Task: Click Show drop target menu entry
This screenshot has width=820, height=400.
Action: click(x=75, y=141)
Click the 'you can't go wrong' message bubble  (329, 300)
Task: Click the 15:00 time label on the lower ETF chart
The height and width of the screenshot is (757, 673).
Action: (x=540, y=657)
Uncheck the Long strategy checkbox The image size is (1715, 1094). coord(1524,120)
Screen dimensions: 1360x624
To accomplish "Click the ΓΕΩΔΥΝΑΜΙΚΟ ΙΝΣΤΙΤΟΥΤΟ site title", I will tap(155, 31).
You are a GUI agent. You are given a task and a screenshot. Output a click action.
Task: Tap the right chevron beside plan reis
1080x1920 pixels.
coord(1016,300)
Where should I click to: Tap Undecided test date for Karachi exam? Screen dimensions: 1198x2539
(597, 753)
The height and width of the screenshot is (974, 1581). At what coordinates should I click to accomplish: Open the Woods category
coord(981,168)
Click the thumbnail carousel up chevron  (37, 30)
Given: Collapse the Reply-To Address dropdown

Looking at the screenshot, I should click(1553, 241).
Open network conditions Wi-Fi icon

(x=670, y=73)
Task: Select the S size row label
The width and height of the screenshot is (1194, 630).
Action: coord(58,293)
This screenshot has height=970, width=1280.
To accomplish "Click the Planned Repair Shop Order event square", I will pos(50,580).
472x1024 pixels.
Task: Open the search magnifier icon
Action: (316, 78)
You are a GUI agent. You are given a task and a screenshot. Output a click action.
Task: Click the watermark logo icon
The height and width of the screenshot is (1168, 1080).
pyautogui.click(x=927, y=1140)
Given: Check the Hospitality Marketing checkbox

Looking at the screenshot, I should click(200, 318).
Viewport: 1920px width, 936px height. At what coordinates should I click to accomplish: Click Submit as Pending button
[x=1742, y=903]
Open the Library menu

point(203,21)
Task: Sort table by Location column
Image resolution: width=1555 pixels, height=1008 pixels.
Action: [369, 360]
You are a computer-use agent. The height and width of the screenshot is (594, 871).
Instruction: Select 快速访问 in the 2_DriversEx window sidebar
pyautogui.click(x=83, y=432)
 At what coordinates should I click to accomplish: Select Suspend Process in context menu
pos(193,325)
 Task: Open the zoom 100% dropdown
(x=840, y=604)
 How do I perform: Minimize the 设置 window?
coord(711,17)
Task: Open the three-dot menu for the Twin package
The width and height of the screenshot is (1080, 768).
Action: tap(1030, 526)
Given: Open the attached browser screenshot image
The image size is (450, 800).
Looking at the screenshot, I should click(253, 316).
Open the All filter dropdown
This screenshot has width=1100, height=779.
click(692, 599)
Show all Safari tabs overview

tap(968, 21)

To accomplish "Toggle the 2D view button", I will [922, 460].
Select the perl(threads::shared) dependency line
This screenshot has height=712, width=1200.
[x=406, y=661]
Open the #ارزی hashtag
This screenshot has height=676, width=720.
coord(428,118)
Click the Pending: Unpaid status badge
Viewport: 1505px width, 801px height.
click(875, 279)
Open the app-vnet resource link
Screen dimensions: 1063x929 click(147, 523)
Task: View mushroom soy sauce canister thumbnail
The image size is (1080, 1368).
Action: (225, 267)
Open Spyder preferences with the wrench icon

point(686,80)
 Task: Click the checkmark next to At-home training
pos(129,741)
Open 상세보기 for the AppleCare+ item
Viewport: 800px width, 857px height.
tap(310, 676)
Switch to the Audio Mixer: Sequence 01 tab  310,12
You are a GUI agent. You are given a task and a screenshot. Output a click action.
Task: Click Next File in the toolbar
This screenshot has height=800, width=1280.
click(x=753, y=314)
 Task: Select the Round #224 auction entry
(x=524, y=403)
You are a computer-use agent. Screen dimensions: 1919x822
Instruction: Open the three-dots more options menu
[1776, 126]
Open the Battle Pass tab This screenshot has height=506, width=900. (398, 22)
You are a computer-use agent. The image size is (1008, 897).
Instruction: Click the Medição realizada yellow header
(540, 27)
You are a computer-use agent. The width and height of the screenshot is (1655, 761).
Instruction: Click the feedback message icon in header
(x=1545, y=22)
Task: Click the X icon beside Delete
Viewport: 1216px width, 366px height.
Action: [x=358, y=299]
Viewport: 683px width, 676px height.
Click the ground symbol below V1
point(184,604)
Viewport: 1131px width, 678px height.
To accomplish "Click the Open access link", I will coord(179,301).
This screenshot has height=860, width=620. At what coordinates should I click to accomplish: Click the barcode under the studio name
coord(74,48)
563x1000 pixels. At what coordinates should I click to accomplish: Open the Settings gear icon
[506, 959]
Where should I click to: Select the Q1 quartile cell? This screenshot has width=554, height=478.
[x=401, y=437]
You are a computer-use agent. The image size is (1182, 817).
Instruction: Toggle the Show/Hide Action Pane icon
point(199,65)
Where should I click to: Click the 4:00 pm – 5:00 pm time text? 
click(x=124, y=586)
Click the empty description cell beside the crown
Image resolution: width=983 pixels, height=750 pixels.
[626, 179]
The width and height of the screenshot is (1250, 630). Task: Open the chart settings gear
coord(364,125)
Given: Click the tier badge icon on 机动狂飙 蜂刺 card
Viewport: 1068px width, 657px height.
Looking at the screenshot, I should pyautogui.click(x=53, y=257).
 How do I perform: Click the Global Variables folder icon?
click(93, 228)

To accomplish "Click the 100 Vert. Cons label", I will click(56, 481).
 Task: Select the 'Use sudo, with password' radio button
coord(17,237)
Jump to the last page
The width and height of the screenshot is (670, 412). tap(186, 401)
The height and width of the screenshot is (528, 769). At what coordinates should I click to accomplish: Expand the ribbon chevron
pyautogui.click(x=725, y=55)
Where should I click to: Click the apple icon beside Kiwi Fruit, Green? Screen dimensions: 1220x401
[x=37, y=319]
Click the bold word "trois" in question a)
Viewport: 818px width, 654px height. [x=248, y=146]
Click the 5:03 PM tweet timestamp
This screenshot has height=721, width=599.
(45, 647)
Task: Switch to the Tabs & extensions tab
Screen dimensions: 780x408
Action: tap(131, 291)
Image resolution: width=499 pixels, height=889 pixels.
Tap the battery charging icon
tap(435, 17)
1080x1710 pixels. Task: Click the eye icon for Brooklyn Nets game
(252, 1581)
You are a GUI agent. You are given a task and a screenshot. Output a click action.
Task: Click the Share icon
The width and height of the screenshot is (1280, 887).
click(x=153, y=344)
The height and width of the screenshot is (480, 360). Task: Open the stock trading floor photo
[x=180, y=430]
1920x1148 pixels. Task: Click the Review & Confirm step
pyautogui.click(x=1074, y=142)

__________

• _Exercise objective_:
Taking the records above, retype every line from the one with "Task: Click Next File in the toolbar" down to the one with "Viewport: 683px width, 676px height.", exactly and with nothing else.

• _Task solution_:
Task: Click Next File in the toolbar
This screenshot has height=800, width=1280.
click(x=753, y=314)
 Task: Select the Round #224 auction entry
(x=524, y=403)
You are a computer-use agent. Screen dimensions: 1919x822
Instruction: Open the three-dots more options menu
[1776, 126]
Open the Battle Pass tab This screenshot has height=506, width=900. (398, 22)
You are a computer-use agent. The image size is (1008, 897).
Instruction: Click the Medição realizada yellow header
(540, 27)
You are a computer-use agent. The width and height of the screenshot is (1655, 761).
Instruction: Click the feedback message icon in header
(x=1545, y=22)
Task: Click the X icon beside Delete
Viewport: 1216px width, 366px height.
Action: [x=358, y=299]
Viewport: 683px width, 676px height.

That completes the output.